GitHub - soras/osalausestaja: Clause segmenter for Estonian \ Eesti keele osalausestaja

Branches Tags

Name		Name	Last commit message	Last commit date
Latest commit History 10 Commits
lib		lib
src/ee/ut/soras		src/ee/ut/soras
test		test
LICENSE		LICENSE
build.properties		build.properties
build.xml		build.xml
readme.txt		readme.txt

Repository files navigation

=============================================================
   Osalausestaja: Clause Segmenter for Estonian
=============================================================

  Clause Segmenter is a program that splits long and complex natural 
 language sentences into smaller segments (clauses).
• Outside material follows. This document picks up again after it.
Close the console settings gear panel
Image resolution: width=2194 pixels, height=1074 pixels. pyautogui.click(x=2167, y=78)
For example, the 
 sentence "Mees, keda seal kohtasime, oli tuttav ja teretas meid." 
 will be split into following clauses:

     "[Mees, [keda seal kohtasime,] oli tuttav ja] [teretas meid.]"
     (in the example, clauses are surrounded by brackets)
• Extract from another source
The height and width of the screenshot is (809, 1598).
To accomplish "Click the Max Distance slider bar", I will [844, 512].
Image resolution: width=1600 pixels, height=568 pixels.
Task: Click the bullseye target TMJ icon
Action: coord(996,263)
   The algorithm mainly relies on punctuation, conjunction words, and
  finite verb forms on identifying the clause boundaries.
  For linguistic details/motivations behind the algorithm, see (Kaalep, 
  Muischnek 2012).

=========================
   Requirements
=========================
 For building the program (JAR file):
  ** Java JDK (at least version 1.8.x is expected);
  ** Apache Ant (at least version 1.8.2);
  
 For using the program:
  ** A sentence segmentator;
  ** A word tokenizer;
  ** Estonian morphological analyzer, possible options:
     -- Filosoft Vabamorf: https://github.com/Filosoft/vabamorf
     -- PyVabamorf:        https://github.com/estnltk/pyvabamorf
     -- T3MESTA (a commercial morphological analyzer);
  ** Estonian morphological disambiguator;
     -- Vabamorf's disambiguator: 
        https://github.com/Filosoft/vabamorf
     NB! The clause segmenter also works on morphologically ambiguous 
        input, but the quality of the analysis is expected to be lower 
        than in the case of morphologically disambiguated text.

=========================
   Building the program
=========================
   The most straightforward way for compiling the program is by using
  Apache Ant and the build script ("build.xml" in root dir);
  
   Before building, correct path to JDK must be set in the file 
  "build.properties" (variable "java.home.location"). Then, building
  and deploying can be evoked with the command:

      ant deploy

  (in the same directory where "build.xml" is located);
   This compiles the Java source code, makes the JAR file (Osalau.jar), 
  and copies the JAR file along with required files into the folder 
  "test";
  
=========================
   Using the program
=========================

    Basic usage
   ---------------
   Before the clause segmenter can be applied on a text, a number of 
  text preprocessing steps must be made: text must be split into 
  sentences and tokens (words), and words must be morphologically 
  analysed (and disambiguated).
   Core of these functionalities is provided by EstNLTK toolkit, so the 
  easiest way to use the clause segmenter is within this toolkit ( see 
  https://github.com/estnltk/estnltk   for more details ).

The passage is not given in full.